Barrero Barrio is a barrio in the municipality of Rincón, Puerto Rico. Its population in 2010 was 1,084.

==History==
Barrero was in Spain's gazetteers until Puerto Rico was ceded by Spain in the aftermath of the Spanish–American War under the terms of the Treaty of Paris of 1898 and became an unincorporated territory of the United States.

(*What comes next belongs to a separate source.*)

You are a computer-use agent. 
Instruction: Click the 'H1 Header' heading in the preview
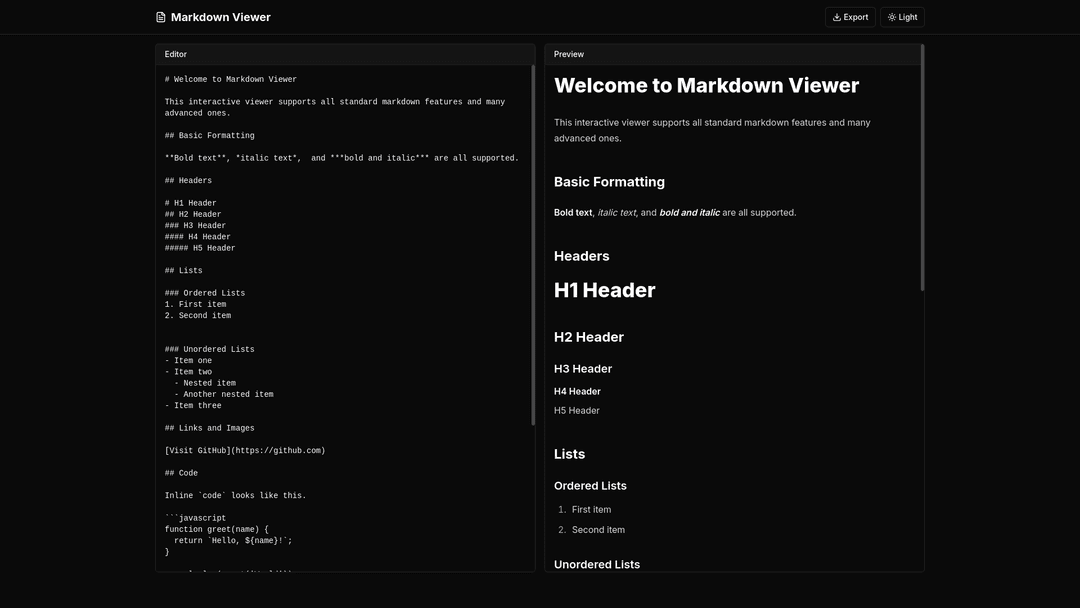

In 1899, the United States Department of War conducted a census of Puerto Rico finding that the combined population of Barrero and Atalaya barrios was 1,157.

Historical population
| Census | Pop. | Note | %± |
| 1910 | 584 |  | — |
| 1920 | 689 |  | 18.0% |
| 1930 | 786 |  | 14.1% |
| 1940 | 632 |  | −19.6% |
| 1950 | 661 |  | 4.6% |
| 1960 | 655 |  | −0.9% |
| 1970 | 690 |  | 5.3% |
| 1980 | 781 |  | 13.2% |
| 1990 | 870 |  | 11.4% |
| 2000 | 1,019 |  | 17.1% |
| 2010 | 1,084 |  | 6.4% |
U.S. Decennial Census 1900 (N/A) 1910-1930 1930-1950 1980-2000 2010

==Sectors==
Barrios (which are, in contemporary times, roughly comparable to minor civil divisions) in turn are further subdivided into smaller local populated place areas/units called sectores (sectors in English). The types of sectores may vary, from normally sector to urbanización to reparto to barriada to residencial, among others.

The following sectors are in Barrero barrio:

Carretera 115,
Carretera 429,
Condominio Sol y Playa,
Punta Cadena,
Sector La Mancha,
Sector La Playa, and The Villas at the Horned Dorset Primavera.